## Actions à mener
1: Répondez à ces questions d'après l'article sur la RDC :
(a) Selon l'article, qui restreint la liberté des magistrats ?
(b) Par quel moyen le syndicat national de la magistrature a-t-il exprimé sa contre-attaque ?
(c) Quel événement a sonné le glas des libertés individuelles au pays ?
2: Traduisez en anglais, s'il vous plaît, cette phrase de l'article sur la RDC : « L’affaire Nkulu Kilombo en est une parfaite illustration. »
3: Rédigez la suite de l'article sur la RDC, à partir de sa dernière phrase.

## Extrait source
KABILA: Six ans et toujours pas de démocratie... La dérive totalitaire. MOMEMI MAKI BO... MOKO !
La magistrature restreint les libertés individuelles,
la Majorité restreint la liberté des magistrats. La RDC vit l’ère de la dérive
totalitaire. La contre-attaque du syndicat national de la magistrature, exprimée
par une contre-pétition au Parlement n’a pas sa chance de passer dans un
hémicycle aux trois-quarts acquis à la cause du président de la République,
quelque soit la moralité de la question. L’affaire Nkulu Kilombo en est une
parfaite illustration. C’est la situation qui se vit aujourd’hui dans l’espace
politique rd-congolais.
C’est la rentrée judiciaire qui a sonné le glas
des libertés individuelles au pays par la promulgation d’une mercuriale du
Parquet général de la République (PGR) affichant une brochette des choses à ne
pas faire, comme dans une vaste prison. Et le moindre geste contraire à ce qui
s’apparente désormais à une loi martiale serait jugé comme outrage, une offense.

## Extrait des données
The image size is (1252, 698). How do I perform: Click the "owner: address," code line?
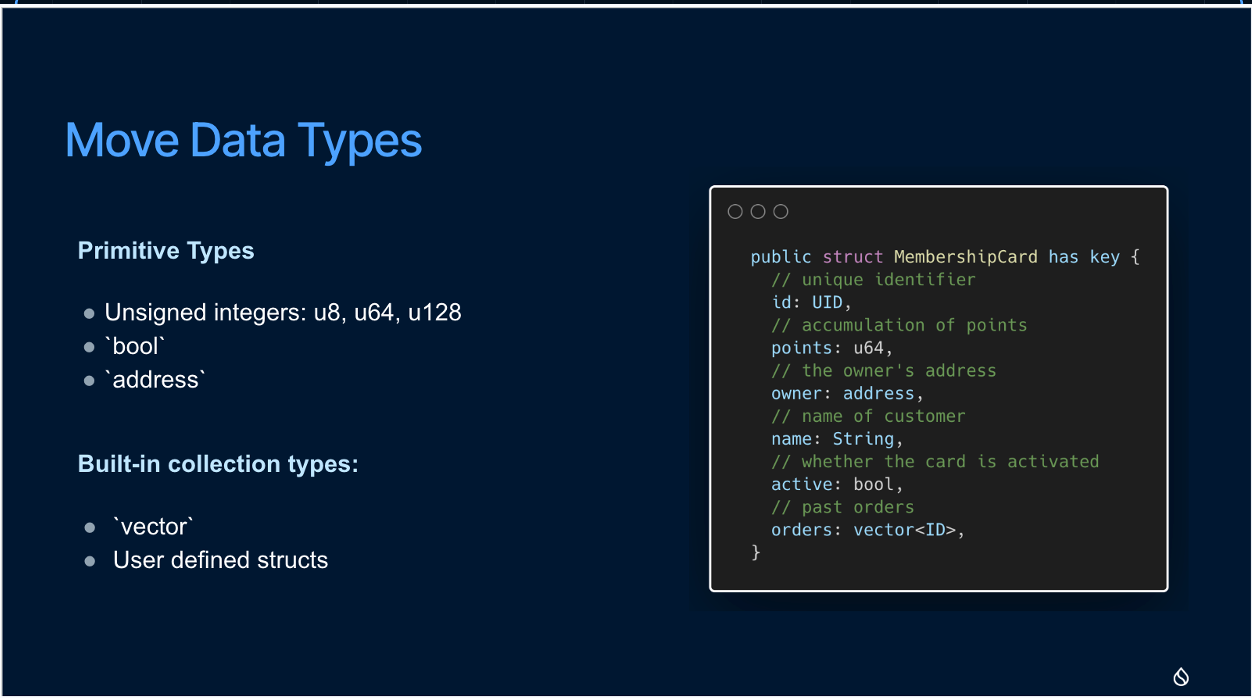pyautogui.click(x=847, y=393)
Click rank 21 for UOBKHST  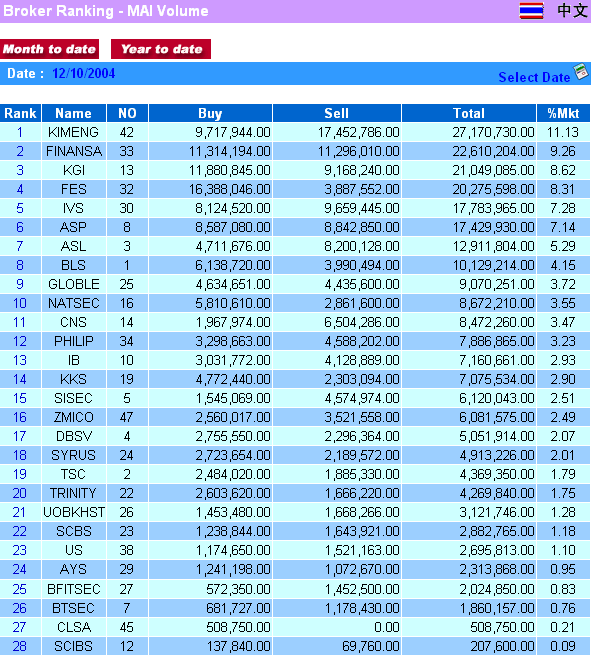19,512
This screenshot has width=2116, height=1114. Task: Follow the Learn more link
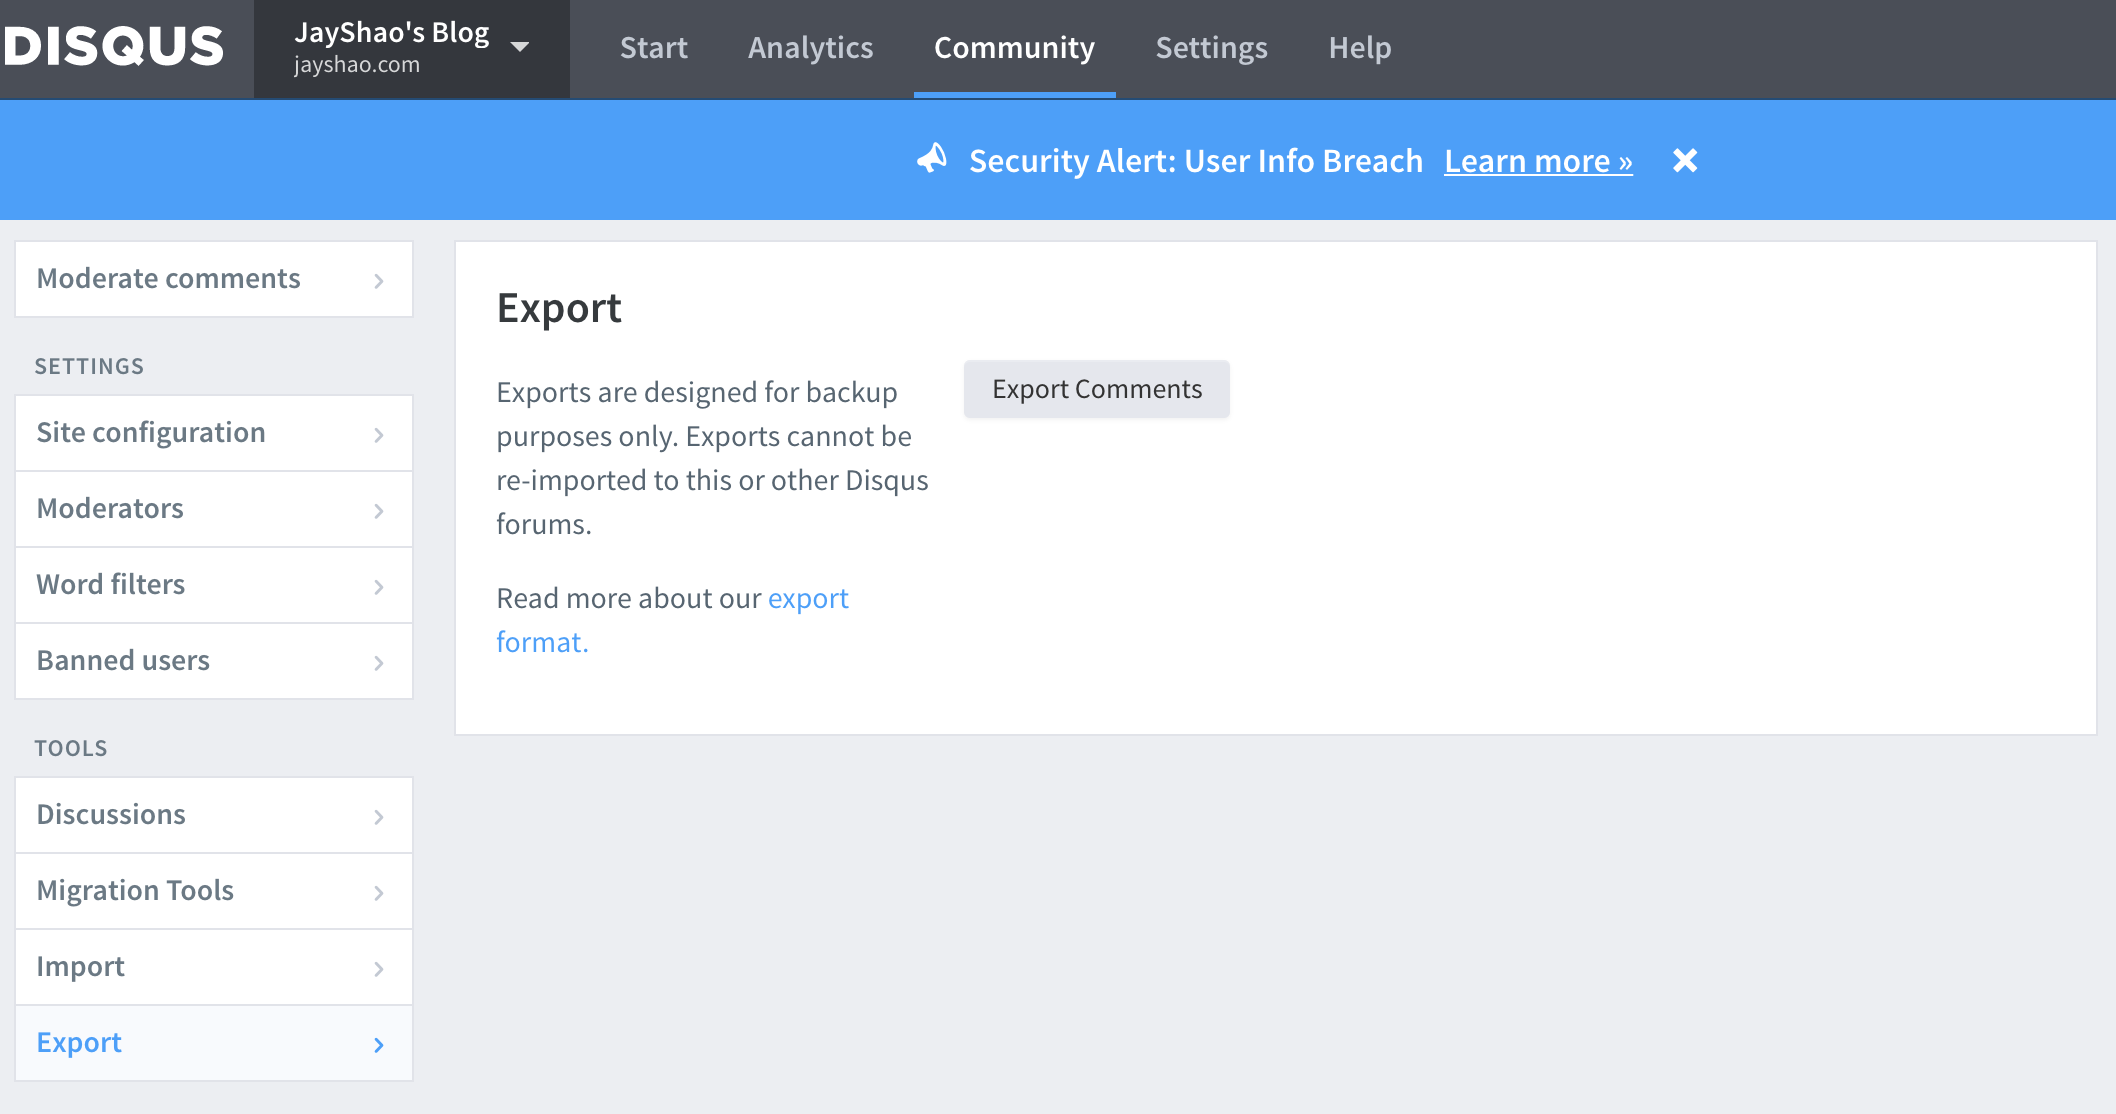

## Résultats
1:
(a) La Majorité.
(b) Par une contre-pétition au Parlement.
(c) La rentrée judiciaire.

2: The Nkulu Kilombo affair is a perfect illustration of this.

3:
A peine Tshimanga Mukeba se délectait-il encore de son coup de force dont le but
inavoué serait de se mettre à l’évidence et de protéger la classe dirigeante des
bois verts contre sa mégetion caractérisée, la Majorité au pouvoir est sortie
pour lui imposer la présence du Président de la République ainsi que du ministre
de la Justice au sein du Conseil supérieur de la Magistrature (CSM). Pour y
parvenir, la Majorité (310 députés AMP ayant signé la pétition) veut attaquer la
Constitution, adoptée avec large majorité (83% de 25 millions de Congolais) lors
du referendum du 18 décembre 2005. Leur objectif, offrir au Président de la
République une Constitution sur mesure, moins de deux ans seulement après son
adoption.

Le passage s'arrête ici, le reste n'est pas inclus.